Lecture 5: Hypothesis Testing
A hypothesis is a claim about a parameter that you’re interested in. The simplest hypotheses are about the parameters of a single variable, such as the mean of a population. But there are more complicated hypotheses, as we’ll see when we get to regression analysis; these hypotheses are about the parameters that control the relationship between two or more variables.
Some simple hypotheses:
• The average number of customers in this store per day is greater than 10.
• Condoms from this production line will break less than 1% of the time.
• The average number of years it takes to graduate from CSUN is 6.5.
If we wanted to test the claim, we could state the null and alternative hypotheses like so:
H0: μ = 6.5
H1: μ ≠ 6.5
Here we’re taking the administration’s claim as the null; we are giving them the benefit of a doubt, and will only reject their claim with sufficient evidence to the contrary.
On the other hand, what if the CSUN administration claims the average number of years to graduate from CSUN is no more than 6.5? Then there is only one way they could be wrong: if the average is really higher. We could state the null and alternative hypotheses like so:
H0: μ < 6.5
H1: μ > 6.5
Again, we’re giving the administration the benefit of a doubt by putting their claim as the null.
These two kinds of test are different. The first is called a two-tail test, because there are two ways we could reject the null. The second is called a one-tail test, because there is only one way we could reject the null.
We can see the difference by looking at the distribution of sample means around the population mean. [Draw the bell curve with mean centered 6.5. Show regions to both the left and right of 6.5, indicating two ways to reject the hypothesis that the mean really is 6.5: because the sample mean is especially small or especially large.] [Then draw the same bell curve, but with a somewhat larger region on the right, showing a rejection of the null because the sample mean is especially large. Have no similar region on the left.]
We could have done a different one-tail test. What if CSUN’s administration claimed the average graduation time was at least 6.5? Then we would say:
H0: μ > 6.5
H1: μ < 6.5
Again, this gives the benefit of a doubt to the administration.
III. Significance Levels and Type I and Type II Errors
Remember from the lecture on CI’s that we had to choose a significance level, designated α. This was the probability that a CI generated from a sample would not include the true mean.
Now, we’ll use the same significance level, or α, for the probability that a hypothesis test will reject the null hypothesis even though it’s true.
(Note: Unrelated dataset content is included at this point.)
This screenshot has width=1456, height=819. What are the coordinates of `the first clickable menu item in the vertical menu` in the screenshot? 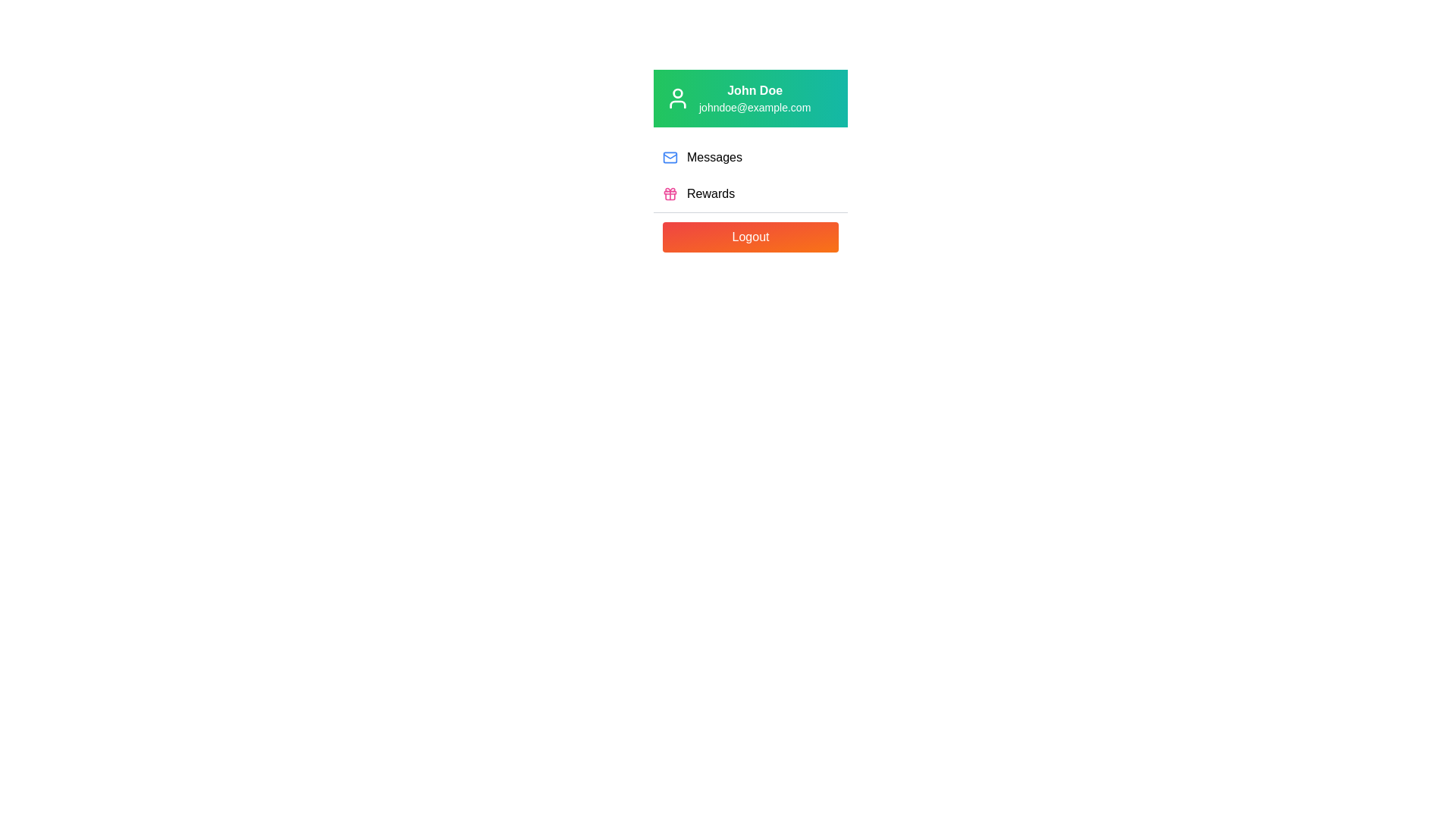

This probability corresponds to the shaded area in the distributions just examined. If the true mean is 6.5, we could still (by chance) get a sample far enough from 6.5 that we reject the null hypothesis. In the two-tail test, this could happen with an especially large or especially small sample mean. In the one-tail test, this could happen only with an especially large sample mean (for the claim that graduation rates are no more than 6.5).
The level of significance is often set at 0.10, or 10%. For the two-tail test, we need to split this between the tails, for 0.05 or 5% each. For the one-tail test, we put all the weight in a single tail.
But we could choose a different significance level. In general, for significance level α, put α/2 in each tail for a two-tail test, α in the appropriate tail for a one-tail test.
We usually make the...